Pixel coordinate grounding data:
____________

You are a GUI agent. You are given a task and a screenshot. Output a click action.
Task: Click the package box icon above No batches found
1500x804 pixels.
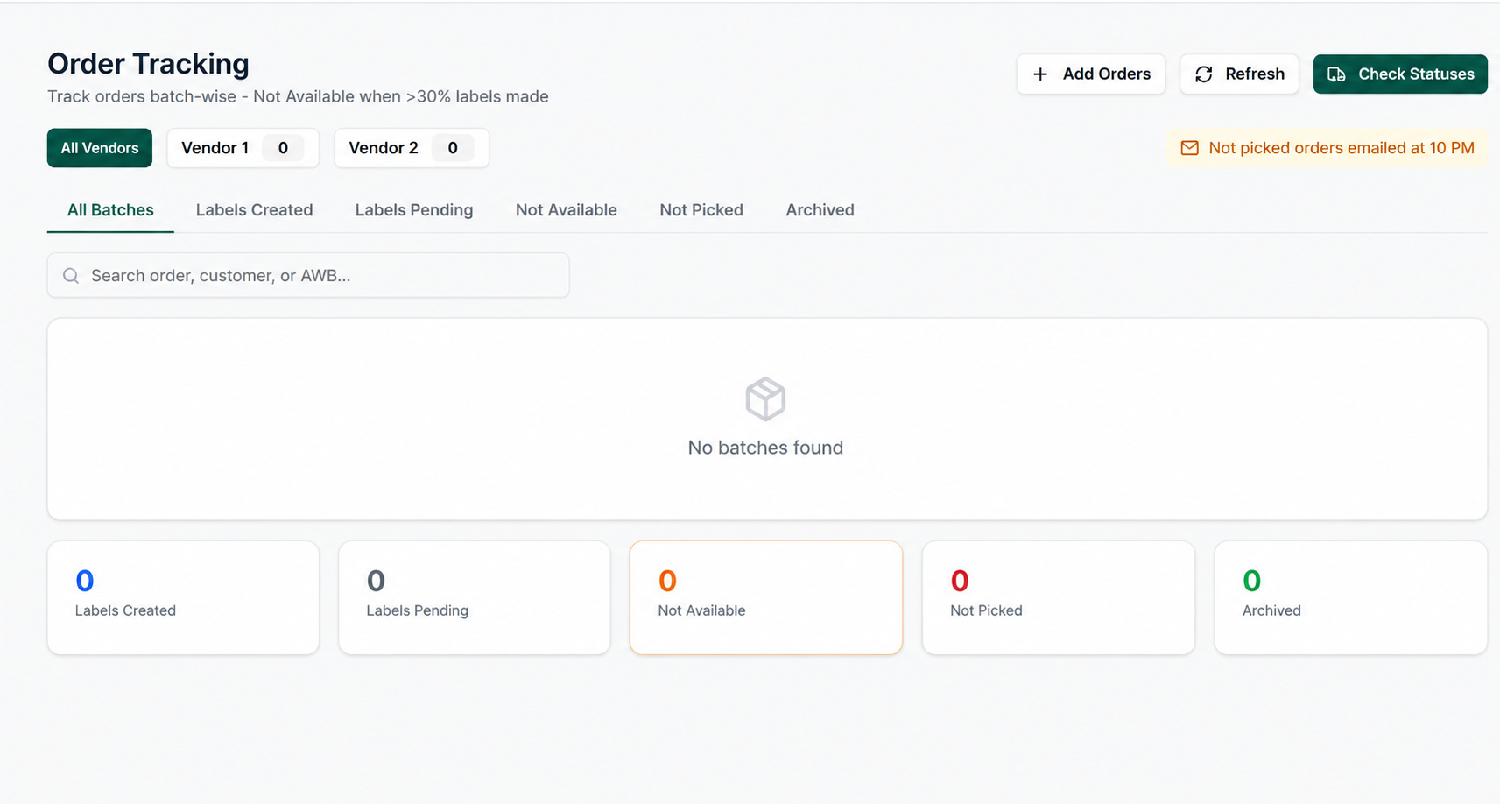pyautogui.click(x=765, y=399)
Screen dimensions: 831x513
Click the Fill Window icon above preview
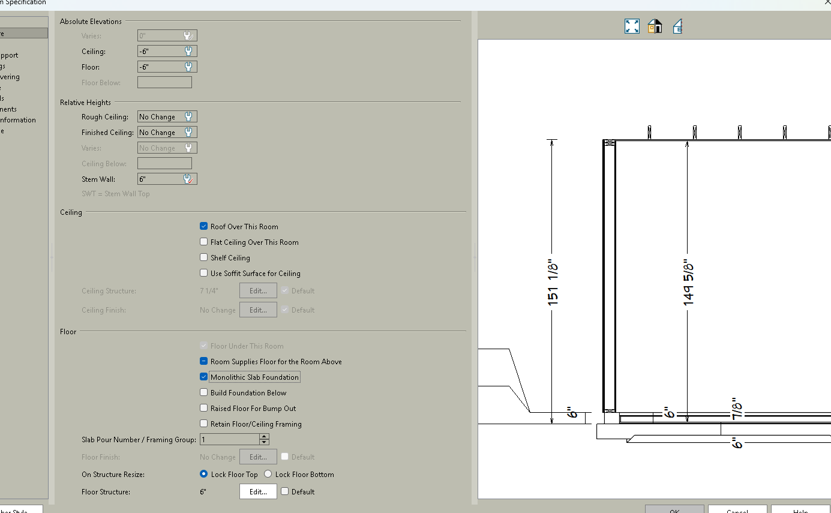(632, 26)
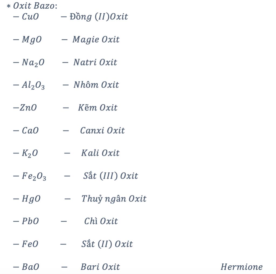Select the Na2O formula
The image size is (276, 274).
tap(33, 63)
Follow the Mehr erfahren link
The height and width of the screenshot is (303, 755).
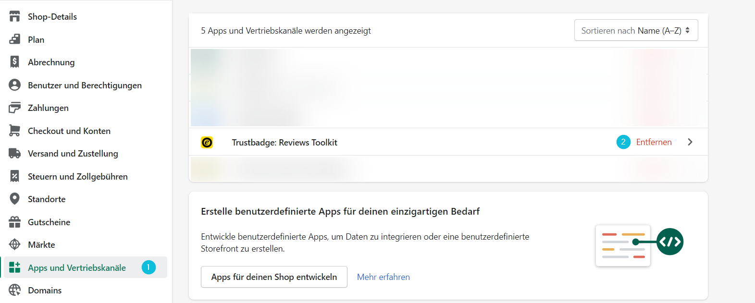click(x=383, y=277)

____________

* [Work required]
Copy the lines from the line that contains "Task: Click the" through the end of the records, exactly and with nothing added; leave the pictures out.

* [Reply to the exercise]
Task: Click the package box icon above No batches found
1500x804 pixels.
pyautogui.click(x=765, y=399)
Screen dimensions: 831x513
Click the Fill Window icon above preview
(632, 26)
Select the Na2O formula
The image size is (276, 274).
tap(33, 63)
Follow the Mehr erfahren link
The height and width of the screenshot is (303, 755).
click(x=383, y=277)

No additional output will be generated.